Your goal -> Quote exactly and only this range of lines in the data below: the line that holds "зарегистрируйтесь (36, 1788)" to the line that holds "[Одноклассники] (80, 93)", both included.
-------- Data under study --------
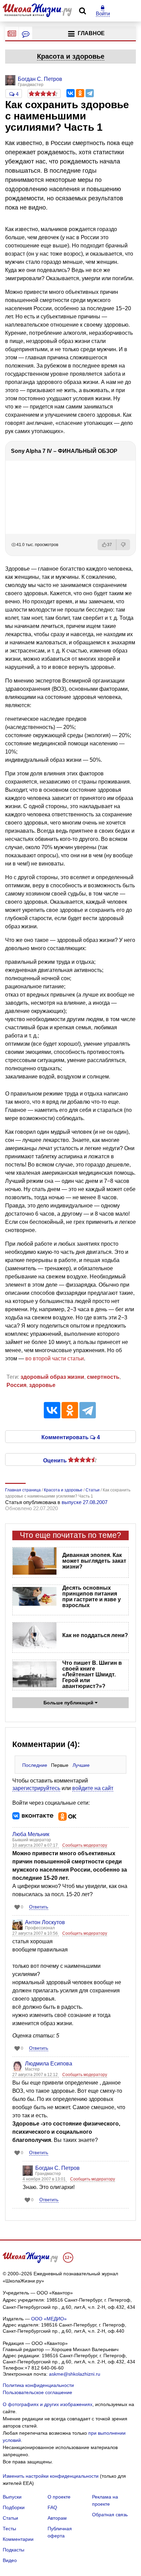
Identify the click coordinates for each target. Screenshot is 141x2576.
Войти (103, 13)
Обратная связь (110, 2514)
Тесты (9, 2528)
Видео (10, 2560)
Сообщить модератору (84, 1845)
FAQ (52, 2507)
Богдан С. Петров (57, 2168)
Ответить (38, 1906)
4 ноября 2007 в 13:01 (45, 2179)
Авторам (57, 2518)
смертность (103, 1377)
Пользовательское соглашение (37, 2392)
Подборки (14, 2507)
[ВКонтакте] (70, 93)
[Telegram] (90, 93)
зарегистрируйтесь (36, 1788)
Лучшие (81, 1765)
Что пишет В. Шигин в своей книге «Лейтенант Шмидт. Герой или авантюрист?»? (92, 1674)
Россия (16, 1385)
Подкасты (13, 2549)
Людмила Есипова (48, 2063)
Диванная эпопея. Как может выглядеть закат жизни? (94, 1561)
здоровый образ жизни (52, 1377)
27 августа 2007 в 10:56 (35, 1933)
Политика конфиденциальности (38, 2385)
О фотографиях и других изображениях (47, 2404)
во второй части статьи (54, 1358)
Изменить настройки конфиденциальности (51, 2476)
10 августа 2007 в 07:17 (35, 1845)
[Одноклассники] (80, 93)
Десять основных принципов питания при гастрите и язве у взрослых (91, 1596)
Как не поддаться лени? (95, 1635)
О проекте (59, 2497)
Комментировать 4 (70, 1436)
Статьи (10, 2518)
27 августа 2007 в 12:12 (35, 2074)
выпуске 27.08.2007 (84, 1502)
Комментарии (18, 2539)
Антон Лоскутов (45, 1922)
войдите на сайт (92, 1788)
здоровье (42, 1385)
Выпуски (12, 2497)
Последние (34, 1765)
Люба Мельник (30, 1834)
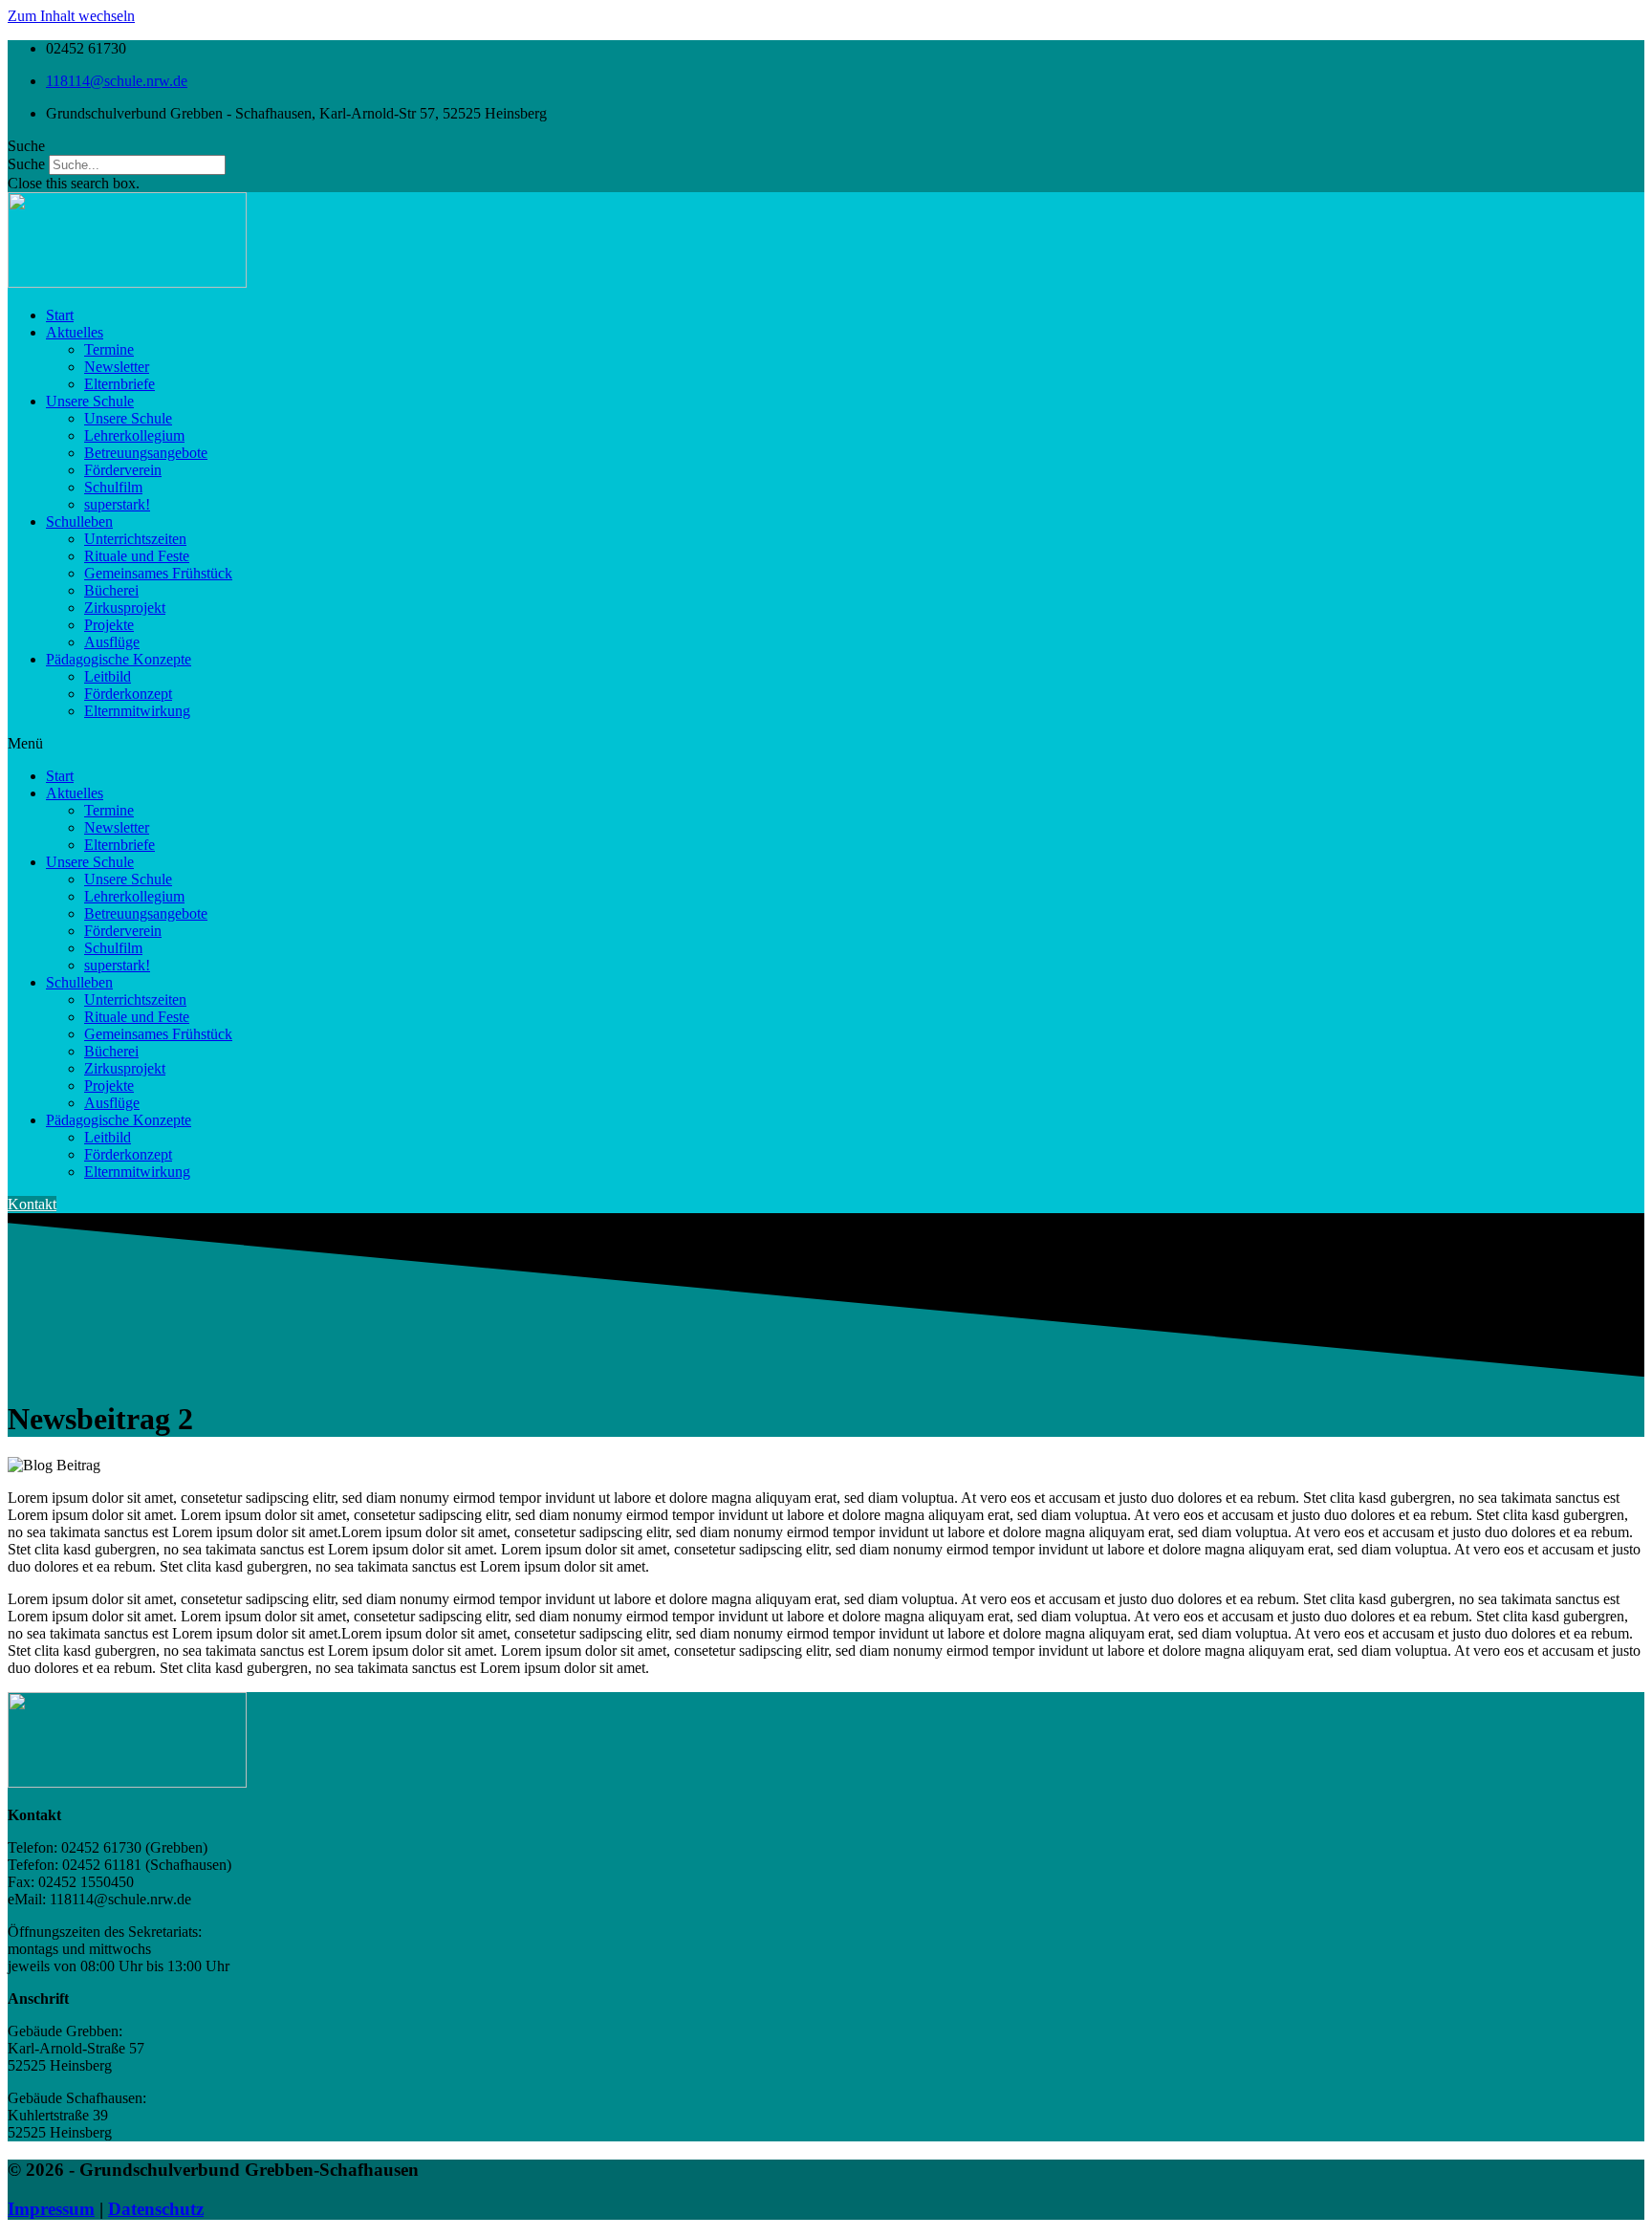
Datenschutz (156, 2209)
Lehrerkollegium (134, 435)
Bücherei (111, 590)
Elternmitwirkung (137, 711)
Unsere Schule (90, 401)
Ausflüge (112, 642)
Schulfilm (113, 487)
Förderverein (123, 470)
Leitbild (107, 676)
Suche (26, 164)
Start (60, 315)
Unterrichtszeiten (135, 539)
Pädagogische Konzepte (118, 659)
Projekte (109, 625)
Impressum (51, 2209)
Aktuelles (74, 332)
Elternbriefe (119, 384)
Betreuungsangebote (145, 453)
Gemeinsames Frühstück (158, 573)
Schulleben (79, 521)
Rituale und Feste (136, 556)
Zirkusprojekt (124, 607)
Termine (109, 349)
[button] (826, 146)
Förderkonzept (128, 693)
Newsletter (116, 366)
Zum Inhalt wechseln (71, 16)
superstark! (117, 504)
--------
Answer ->
зарегистрируйтесь (36, 1788)
Лучшие (81, 1765)
Что пишет В. Шигин в своей книге «Лейтенант Шмидт. Герой или авантюрист?»? (92, 1674)
Россия (16, 1385)
Подкасты (13, 2549)
Людмила Есипова (48, 2063)
Диванная эпопея. Как может выглядеть закат жизни? (94, 1561)
здоровый образ жизни (52, 1377)
27 августа 2007 в 10:56 (35, 1933)
Политика конфиденциальности (38, 2385)
О фотографиях и других изображениях (47, 2404)
во второй части статьи (54, 1358)
Изменить настройки конфиденциальности (51, 2476)
10 августа 2007 в 07:17 (35, 1845)
[Одноклассники] (80, 93)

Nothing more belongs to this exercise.